→ STUDY MATERIAL
--- START ---
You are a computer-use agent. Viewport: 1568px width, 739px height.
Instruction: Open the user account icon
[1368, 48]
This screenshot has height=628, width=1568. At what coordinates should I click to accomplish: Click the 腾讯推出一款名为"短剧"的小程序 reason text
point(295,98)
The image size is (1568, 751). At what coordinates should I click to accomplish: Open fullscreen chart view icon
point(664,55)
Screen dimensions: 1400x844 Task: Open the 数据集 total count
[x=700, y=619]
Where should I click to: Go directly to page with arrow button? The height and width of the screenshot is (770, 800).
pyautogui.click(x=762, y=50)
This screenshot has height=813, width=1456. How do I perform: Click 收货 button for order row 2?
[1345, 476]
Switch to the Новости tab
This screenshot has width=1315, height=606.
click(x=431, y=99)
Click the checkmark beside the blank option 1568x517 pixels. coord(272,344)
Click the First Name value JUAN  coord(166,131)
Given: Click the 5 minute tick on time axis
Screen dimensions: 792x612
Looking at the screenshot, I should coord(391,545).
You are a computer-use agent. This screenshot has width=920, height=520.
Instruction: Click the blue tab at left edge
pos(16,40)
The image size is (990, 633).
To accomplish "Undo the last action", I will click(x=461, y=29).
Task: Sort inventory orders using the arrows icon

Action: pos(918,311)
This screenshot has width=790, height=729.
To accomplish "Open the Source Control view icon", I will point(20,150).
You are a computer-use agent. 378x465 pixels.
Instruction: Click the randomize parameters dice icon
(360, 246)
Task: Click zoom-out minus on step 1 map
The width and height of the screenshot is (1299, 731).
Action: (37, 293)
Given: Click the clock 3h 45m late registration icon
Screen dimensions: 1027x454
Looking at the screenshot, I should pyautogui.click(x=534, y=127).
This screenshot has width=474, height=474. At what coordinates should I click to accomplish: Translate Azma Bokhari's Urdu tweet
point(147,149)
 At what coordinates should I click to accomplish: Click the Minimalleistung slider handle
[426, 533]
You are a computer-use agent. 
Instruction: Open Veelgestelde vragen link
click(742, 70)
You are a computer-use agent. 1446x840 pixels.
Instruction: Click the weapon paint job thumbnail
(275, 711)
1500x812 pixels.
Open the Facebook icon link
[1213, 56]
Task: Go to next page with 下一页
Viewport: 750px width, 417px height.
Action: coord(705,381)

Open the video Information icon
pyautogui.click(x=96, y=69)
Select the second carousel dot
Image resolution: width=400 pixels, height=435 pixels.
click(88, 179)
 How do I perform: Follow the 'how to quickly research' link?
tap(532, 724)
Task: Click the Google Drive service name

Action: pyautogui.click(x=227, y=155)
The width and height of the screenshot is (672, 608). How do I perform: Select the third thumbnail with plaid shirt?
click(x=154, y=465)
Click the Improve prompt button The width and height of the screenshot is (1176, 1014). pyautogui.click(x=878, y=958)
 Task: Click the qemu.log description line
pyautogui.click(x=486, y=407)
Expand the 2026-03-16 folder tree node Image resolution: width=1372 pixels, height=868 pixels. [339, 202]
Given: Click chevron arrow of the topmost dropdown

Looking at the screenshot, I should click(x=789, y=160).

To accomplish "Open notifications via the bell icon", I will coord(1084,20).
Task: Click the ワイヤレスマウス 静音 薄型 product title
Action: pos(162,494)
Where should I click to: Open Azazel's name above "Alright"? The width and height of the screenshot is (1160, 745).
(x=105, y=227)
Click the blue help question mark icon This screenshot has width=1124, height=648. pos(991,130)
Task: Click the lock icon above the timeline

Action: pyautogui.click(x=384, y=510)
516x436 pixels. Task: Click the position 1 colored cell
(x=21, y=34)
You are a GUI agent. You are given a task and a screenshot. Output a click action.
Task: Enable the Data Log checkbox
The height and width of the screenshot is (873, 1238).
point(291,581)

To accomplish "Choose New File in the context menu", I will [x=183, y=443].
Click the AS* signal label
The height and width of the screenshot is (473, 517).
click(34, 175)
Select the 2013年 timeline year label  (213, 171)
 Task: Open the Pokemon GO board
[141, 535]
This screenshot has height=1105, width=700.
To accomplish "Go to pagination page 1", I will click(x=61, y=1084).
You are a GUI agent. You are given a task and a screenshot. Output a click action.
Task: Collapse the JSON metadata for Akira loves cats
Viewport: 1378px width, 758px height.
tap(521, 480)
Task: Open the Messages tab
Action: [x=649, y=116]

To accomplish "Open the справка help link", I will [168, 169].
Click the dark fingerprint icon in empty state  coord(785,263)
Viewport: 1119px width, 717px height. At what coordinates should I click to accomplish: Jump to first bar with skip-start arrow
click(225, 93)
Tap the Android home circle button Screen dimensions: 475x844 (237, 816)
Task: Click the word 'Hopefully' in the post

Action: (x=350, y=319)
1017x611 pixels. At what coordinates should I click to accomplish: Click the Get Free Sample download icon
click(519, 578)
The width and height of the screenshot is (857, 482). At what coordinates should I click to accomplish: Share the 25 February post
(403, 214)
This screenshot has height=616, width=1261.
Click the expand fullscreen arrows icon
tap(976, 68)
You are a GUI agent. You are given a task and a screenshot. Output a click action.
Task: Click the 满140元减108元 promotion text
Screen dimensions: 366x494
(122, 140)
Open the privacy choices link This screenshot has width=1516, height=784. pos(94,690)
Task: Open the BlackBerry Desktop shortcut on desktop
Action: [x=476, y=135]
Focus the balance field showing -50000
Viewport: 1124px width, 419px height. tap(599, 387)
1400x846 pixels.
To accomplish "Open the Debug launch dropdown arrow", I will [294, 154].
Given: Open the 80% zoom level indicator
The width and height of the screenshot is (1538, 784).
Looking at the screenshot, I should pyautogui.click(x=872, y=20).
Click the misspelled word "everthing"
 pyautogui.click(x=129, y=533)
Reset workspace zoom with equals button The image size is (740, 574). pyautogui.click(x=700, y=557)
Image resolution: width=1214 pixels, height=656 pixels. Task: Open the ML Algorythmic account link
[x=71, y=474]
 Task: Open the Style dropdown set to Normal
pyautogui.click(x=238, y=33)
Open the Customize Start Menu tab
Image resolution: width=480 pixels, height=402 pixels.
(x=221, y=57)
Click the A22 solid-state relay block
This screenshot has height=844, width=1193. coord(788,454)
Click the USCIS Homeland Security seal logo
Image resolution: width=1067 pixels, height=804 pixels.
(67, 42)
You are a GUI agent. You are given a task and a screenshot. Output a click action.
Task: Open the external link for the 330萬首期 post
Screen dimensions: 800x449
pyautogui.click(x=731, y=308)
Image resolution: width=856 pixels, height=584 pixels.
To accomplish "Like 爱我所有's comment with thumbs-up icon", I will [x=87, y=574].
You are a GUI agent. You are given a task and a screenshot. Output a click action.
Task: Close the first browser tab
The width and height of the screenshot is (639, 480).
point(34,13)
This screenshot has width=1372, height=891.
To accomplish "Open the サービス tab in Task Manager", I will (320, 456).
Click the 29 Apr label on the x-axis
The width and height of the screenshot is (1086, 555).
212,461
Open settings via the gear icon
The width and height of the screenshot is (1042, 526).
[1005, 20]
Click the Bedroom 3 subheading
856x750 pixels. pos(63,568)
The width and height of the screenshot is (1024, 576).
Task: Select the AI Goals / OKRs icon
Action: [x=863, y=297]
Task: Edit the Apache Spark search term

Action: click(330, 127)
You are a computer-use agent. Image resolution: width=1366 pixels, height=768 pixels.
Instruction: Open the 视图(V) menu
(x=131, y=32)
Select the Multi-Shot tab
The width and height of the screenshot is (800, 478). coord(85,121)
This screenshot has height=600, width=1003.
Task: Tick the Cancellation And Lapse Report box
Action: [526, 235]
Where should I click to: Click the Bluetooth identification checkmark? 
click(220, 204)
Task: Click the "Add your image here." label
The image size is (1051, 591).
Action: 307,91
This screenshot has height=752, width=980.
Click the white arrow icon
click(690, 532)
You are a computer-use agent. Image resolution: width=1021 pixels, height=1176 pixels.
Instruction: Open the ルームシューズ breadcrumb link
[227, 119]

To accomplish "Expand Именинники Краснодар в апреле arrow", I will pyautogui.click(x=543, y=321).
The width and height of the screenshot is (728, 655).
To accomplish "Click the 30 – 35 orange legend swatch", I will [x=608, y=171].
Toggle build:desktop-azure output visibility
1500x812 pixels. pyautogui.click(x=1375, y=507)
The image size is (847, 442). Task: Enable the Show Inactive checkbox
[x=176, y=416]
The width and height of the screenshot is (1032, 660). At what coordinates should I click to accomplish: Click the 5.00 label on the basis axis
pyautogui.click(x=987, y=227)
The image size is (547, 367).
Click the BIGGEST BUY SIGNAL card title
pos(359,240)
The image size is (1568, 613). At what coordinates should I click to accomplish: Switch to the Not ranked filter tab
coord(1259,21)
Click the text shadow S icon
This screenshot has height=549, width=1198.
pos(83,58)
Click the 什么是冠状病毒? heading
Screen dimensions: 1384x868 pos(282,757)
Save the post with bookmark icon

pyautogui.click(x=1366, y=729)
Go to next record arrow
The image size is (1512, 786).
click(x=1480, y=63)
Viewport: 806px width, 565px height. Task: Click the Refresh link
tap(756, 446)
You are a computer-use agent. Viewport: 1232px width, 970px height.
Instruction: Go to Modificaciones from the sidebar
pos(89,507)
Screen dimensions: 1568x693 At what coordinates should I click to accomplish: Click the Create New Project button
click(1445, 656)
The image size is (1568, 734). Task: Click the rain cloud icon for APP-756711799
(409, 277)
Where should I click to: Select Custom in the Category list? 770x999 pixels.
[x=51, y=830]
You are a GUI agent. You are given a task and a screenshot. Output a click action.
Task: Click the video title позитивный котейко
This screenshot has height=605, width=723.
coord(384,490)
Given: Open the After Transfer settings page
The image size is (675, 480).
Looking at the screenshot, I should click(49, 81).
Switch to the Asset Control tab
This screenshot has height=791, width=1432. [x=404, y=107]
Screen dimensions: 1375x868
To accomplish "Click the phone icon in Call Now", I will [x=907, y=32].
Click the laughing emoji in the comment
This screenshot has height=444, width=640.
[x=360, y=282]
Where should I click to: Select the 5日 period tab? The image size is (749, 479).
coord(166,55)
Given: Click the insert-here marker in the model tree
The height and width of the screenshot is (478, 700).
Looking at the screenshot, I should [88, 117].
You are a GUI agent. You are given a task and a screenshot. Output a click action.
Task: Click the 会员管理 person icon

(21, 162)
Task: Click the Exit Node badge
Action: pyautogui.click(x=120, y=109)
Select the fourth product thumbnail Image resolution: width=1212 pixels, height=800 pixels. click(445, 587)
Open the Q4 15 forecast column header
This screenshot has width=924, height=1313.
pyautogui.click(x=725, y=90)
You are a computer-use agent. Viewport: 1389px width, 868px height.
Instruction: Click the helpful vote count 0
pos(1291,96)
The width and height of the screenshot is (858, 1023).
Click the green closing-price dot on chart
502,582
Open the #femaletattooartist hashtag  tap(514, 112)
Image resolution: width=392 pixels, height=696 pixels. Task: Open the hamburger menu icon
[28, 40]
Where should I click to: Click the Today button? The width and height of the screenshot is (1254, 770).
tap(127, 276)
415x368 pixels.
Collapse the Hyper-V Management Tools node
--- END ---
→ YOUR INSTRUCTIONS
Wherever the word "zoom" appears in the listing above, copy the whole line.

→ REPLY
Task: Click zoom-out minus on step 1 map
Given: Open the 80% zoom level indicator
Reset workspace zoom with equals button The image size is (740, 574). pyautogui.click(x=700, y=557)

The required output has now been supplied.